What you need to do =
1/ Transcribe the part of the Black Hole Symphony review starting with "Anna Barnacka from" and going on through "black hole inside.".
2/ Decide whether each statement below agrees with the Black Hole Symphony review, answering yes or no and quoting the deciding words from it: (a) The performance repeats on July 28 and August 25. (b) Jessica Smith played electric guitar for X-Ray Sky. (c) The Hubble telescope revealed more than a billion galaxies with at least one black hole inside.

Text section =
The Black Hole Symphony pulled us into its sweeping vortex under the dome of the Charles Haydn Planetarium last night as composer David Ibbett conducted the world premiere of his entrancing and immersive journey through spacetime. Harvard-Smithsonian Center Astrophysics (CFA) and Black Hole Initiative collaborated with the musicians of the Multiverse Concert Series. for the Boston Museum of Science and Multiverse as electro-symphonic composer David Ibbett has sonified the light of black hole galaxies into a dramatic electro-symphonic score set to immersive 3-D visuals; it repeats on July 28 and August 25.

The composer-conductor together with his live musicians, sound engineer and a team of scientific experts led an unfolding story of supermassive black holes as engines of gravity, light, and creation by explaining the journey through nine cosmic milestones and then underscoring the images on the dome.

Anna Barnacka from the Harvard CFA, the overall scientific lead, explained that a black hole is a region of space from which nothing, not even light, can escape. According to the general theory of relativity, it starts existing when spacetime gets curved by a huge mass. There is a sphere around the black hole. If something gets inside the sphere, it cannot leave. A black hole is black because it absorbs all the light that hits it. It reflects nothing. The Hubble telescope revealed that there are more than a billion galaxies with at least one black hole inside.

Galactic images summoned up an otherworldly musical introduction that combined pre-recorded electric sound, violin, cello, flute and electric guitar.

Dan Schwartz from Harvard CFA introduced X-Ray Sky with Jessica Smith on her piccolo.

Relativistic Jets: Cosmic tornados or jets of plasma (intoned by Matt Russo on his electric guitar) approach the speed of light — a cosmic laser is launched from the heart of the galaxy, beaming radiation to the distant universe. Mojegan Azadi from Harvard CFA led through this part of the universe.

Heart of the Galaxy:  Jets emanated from the center of the galaxy, and gleams of stars became visible. Silicate grains of torus form the accretion disc emanated light with twisting x-rays. In order to display the full range of sounds, the orchestra alternated cords of narration between French horn, guitar and strings.

Dust Torus visualized and intonated the structure around a black hole that surrounds a galaxy’s inner region to the sound of Orchestrated through a melody by the French Horn and underlined by string tremolo.

Broad Line Clouds: Superheated pulses of light from a source within, evoked by violin and guitar to Martin Elvis’s explanation.

Raja Palanimurugan photo

Accretion Disk produced intense light of a quasar that outshines all stars in the galaxy, which summoned up a musical arpeggio by the strings and pizzicato and colorful sparks from the piccolo.

Dance of the Merging Black Holes showed two black holes dancing around each other and formed a larger one. Sounds came from a trombone which stretched and pressed as orbits speed up; the black holes merged and rang down and grew larger.

Waves Coming Home proved that Einstein (who played the violin) was right: gravitational waves to resonate through spacetime, here intonated by xylophones.

Lights Will Be Shown found soprano Agnes Coakley Cox singing a song and poem by David Ibbett to music reminiscent of Henryk Gorecki’s Sorrowful Songs. Here the singer impersonates the sound of the universe, journeying from physics to meaning.

Over the course of the evening, we plunged into deep space, rode relativistic jets of plasma, toured a dense dust torus and broad-line clouds before reaching the blazing accretion disk on the event horizon of a supermassive black hole. Somehow science and music illuminated the wonders of the larger cosmos within that seemingly microcosmic dome…transparent to time and distance.

Stephanie Oestreich works in the life science industry and conducted her PhD in the lab of a Nobel Prize winner at Harvard Medical School. She frequently performs as violinist and conducts workshops with orchestras, demonstrating the similarities between teams and leadership in music and management.

Recorded information =

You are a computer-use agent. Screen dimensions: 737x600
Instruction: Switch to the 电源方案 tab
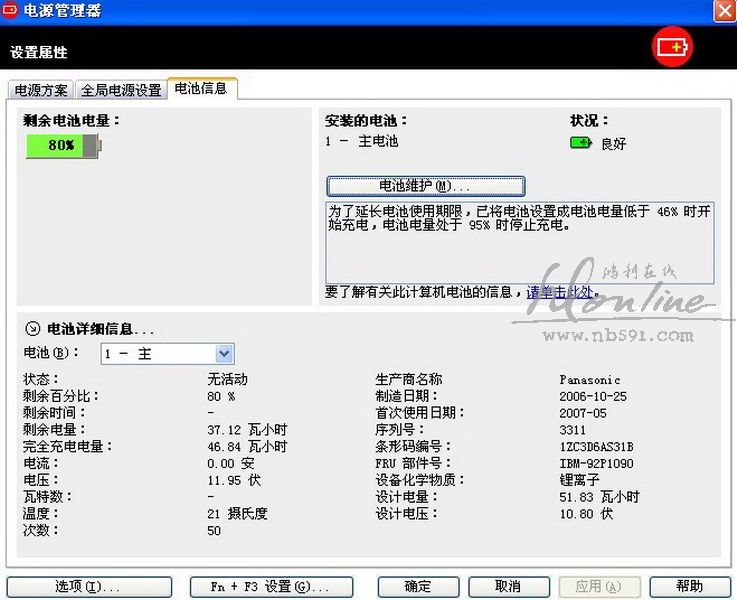point(41,90)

Response list =
1/
Anna Barnacka from the Harvard CFA, the overall scientific lead, explained that a black hole is a region of space from which nothing, not even light, can escape. According to the general theory of relativity, it starts existing when spacetime gets curved by a huge mass. There is a sphere around the black hole. If something gets inside the sphere, it cannot leave. A black hole is black because it absorbs all the light that hits it. It reflects nothing. The Hubble telescope revealed that there are more than a billion galaxies with at least one black hole inside.

2/
(a) Yes: "it repeats on July 28 and August 25"
(b) No: "Dan Schwartz from Harvard CFA introduced X-Ray Sky with Jessica Smith on her piccolo."
(c) Yes: "The Hubble telescope revealed that there are more than a billion galaxies with at least one black hole inside."